Eye For Film >> Movies >> Heat (1995) Film Review
Heat
Reviewed by: Stephen Carty
Al Pacino. Robert De Niro. Two cinema icons. Living legends. Sharing screen-time for the first time (they both starred in The Godfather: Part II but were never in a scene together), Heat was always going to attract attention. However, though their collaboration is obviously worth celebration, Michael Mann’s cops and robbers opus is brilliant in its own right, a crime epic filled with cool intelligence, endless style and detail-filled realism.
A big-budget reworking of his late Eighties TV flick LA Takedown, Mann's Los Angeles-set heist thriller focuses on Vincent Hanna (Pacino), a dedicated cop with a messy home life, and Neil McCauley (De Niro), a disciplined career thief who lives by a strict no-attachments code. Both intensely devoted to what they do, their paths collide when Vincent gets wind of a major job that McCauley and his crew are about to attempt.
While impatient Bruckheimer-loving viewers may find the near three-hour runtime, featuring long stretches without action, boring and/or slow, Mann’s film is a stone-cold masterpiece. Although there are only a few set pieces, they are brutally realistic, particularly a spectacular bank shootout, shot in real-time with eardrum-piercing sound and put-you-in-the-action camerawork, which is among the best action scenes captured on film.
In between the bangs, it can get a touch dry at times. But yet, the Chicago-born writer-director is merely giving depth to the players as he arranges them on the board; each quiet and moody exchange breathing life into characters who’d be nothing more than canon-fodder in any other actioner. Jon Voight’s fixit man, William Fichtner’s slimy businessman, Denis Haysbert’s trying-to-reform con… these are the sorts of faces (not even mentioning Natalie Portman, Ashley Judd and a host of others) populating the background. Though Tom Sizemore is well-cast as one of Neal’s gang, it’s Val Kilmer who provides the best support as an edgy, ponytailed marksman.
But never mind all them, you just want to know about Al and Bobby, right? Based on real-life characters relayed to Mann by his cop buddies, the pair are different sides of the same dedicated coin, caught in a game of cat-and-mouse. Manhunter Hanna is all black threads and Will Graham-like ability to understand his foe. Pacino plays it like the movie itself - quiet, quiet, quiet then roaring out of nowhere: "Don't waste my MOTHER-FUCKING TIME!" Mastermind McCauley is ultra-disciplined and nearly always in control of his emotions, De Niro giving a more subtle turn full of cool menace.

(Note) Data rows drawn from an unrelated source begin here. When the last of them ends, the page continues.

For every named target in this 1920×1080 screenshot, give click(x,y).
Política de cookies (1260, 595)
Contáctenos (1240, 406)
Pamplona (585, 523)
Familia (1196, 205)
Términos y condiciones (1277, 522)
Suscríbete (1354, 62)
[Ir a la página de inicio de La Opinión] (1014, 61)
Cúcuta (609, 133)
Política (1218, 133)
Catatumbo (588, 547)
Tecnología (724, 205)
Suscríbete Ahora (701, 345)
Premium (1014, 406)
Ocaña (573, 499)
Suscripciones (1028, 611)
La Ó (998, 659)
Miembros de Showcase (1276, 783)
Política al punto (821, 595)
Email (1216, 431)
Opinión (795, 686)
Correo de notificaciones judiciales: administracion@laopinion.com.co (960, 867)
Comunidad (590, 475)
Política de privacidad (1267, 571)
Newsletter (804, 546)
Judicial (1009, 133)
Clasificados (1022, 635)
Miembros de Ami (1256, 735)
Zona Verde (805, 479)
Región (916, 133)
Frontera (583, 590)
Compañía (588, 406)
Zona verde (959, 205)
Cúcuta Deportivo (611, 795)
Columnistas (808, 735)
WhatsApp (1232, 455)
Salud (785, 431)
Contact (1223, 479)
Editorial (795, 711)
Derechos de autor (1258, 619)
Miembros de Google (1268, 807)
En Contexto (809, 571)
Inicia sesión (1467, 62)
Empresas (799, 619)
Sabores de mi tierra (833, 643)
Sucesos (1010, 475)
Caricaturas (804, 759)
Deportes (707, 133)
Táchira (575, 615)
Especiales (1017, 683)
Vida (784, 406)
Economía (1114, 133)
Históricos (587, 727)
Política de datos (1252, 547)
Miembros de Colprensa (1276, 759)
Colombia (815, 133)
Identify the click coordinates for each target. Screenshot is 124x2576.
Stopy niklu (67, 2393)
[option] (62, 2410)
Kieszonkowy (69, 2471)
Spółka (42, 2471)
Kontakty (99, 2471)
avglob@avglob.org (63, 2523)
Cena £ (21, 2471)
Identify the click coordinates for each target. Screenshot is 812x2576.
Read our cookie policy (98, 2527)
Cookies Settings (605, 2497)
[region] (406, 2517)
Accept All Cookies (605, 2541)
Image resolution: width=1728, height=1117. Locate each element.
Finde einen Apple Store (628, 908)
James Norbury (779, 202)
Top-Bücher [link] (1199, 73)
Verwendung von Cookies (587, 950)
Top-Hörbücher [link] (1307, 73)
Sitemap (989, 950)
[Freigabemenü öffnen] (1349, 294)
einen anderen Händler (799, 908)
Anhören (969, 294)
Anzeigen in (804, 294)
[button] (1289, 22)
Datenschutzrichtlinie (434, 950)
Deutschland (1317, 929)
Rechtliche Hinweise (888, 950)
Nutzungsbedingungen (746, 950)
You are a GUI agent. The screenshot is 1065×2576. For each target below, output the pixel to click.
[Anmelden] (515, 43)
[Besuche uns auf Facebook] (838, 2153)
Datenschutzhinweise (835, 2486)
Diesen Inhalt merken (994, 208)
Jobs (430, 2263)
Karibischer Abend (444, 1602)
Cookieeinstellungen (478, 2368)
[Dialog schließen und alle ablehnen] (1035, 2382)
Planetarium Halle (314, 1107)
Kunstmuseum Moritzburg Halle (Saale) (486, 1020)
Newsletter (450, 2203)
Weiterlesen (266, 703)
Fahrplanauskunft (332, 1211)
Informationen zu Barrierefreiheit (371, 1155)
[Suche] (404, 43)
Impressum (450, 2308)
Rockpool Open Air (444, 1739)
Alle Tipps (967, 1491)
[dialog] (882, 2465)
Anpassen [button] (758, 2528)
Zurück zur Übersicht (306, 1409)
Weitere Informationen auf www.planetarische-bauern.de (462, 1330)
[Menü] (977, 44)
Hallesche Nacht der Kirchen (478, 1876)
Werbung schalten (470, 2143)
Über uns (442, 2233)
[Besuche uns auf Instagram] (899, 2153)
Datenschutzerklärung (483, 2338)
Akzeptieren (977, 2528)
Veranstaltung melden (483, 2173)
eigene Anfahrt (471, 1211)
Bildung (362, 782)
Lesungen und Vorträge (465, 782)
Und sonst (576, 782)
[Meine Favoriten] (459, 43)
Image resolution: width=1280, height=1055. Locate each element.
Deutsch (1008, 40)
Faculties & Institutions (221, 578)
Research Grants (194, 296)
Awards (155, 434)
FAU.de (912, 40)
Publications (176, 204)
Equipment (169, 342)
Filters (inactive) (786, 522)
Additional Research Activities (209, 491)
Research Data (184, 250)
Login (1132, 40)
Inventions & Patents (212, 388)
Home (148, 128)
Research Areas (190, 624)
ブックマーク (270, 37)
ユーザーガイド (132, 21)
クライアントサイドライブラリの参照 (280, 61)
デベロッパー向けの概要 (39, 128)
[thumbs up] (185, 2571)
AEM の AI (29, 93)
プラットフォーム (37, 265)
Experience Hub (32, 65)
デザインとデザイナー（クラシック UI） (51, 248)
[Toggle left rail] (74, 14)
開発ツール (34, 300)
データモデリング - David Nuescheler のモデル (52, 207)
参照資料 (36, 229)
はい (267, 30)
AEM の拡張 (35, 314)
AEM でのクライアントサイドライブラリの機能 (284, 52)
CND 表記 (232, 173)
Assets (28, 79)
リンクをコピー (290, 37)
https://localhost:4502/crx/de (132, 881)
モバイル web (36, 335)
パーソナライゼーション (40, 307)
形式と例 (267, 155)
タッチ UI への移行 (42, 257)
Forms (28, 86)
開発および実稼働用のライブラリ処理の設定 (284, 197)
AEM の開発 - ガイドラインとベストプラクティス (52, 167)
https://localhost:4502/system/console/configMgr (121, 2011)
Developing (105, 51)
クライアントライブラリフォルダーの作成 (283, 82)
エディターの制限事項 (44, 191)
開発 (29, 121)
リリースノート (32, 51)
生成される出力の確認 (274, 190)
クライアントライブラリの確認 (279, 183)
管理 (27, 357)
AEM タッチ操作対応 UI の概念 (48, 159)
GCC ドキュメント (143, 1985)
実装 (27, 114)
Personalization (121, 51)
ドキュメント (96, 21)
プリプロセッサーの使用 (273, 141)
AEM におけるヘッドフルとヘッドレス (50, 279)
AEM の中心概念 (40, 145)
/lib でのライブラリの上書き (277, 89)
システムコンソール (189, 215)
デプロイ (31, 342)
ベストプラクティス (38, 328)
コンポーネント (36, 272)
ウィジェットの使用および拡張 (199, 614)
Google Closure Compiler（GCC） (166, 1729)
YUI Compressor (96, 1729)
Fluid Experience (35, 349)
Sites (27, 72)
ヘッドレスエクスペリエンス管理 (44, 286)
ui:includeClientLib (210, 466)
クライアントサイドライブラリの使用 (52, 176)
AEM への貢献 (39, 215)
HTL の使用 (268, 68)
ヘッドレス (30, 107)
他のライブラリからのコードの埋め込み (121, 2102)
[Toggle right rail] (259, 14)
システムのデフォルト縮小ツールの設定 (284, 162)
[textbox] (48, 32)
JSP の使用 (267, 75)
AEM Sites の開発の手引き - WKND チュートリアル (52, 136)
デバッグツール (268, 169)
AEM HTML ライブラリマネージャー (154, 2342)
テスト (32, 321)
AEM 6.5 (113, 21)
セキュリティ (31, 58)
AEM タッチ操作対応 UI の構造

Still, we’re forgetting about someone very important to the picture… Mann himself. Wielding his trademark research-heavy detail (sending the cast to visit convicted robbers in prison) and near-perfect marriage of music with imagery (see Vincent cruising Miami Vice-like along an endless freeway to Moby), this is pure Mann. Filmed across 65 separate actual locations, the neon-lit warm-night LA he crafts is as beautiful as it is atmospheric.
Arguably the last time Pacino and De Niro were great, Michael Mann at the top of his game... every now a great crime movie comes along - and brother, this is one of them.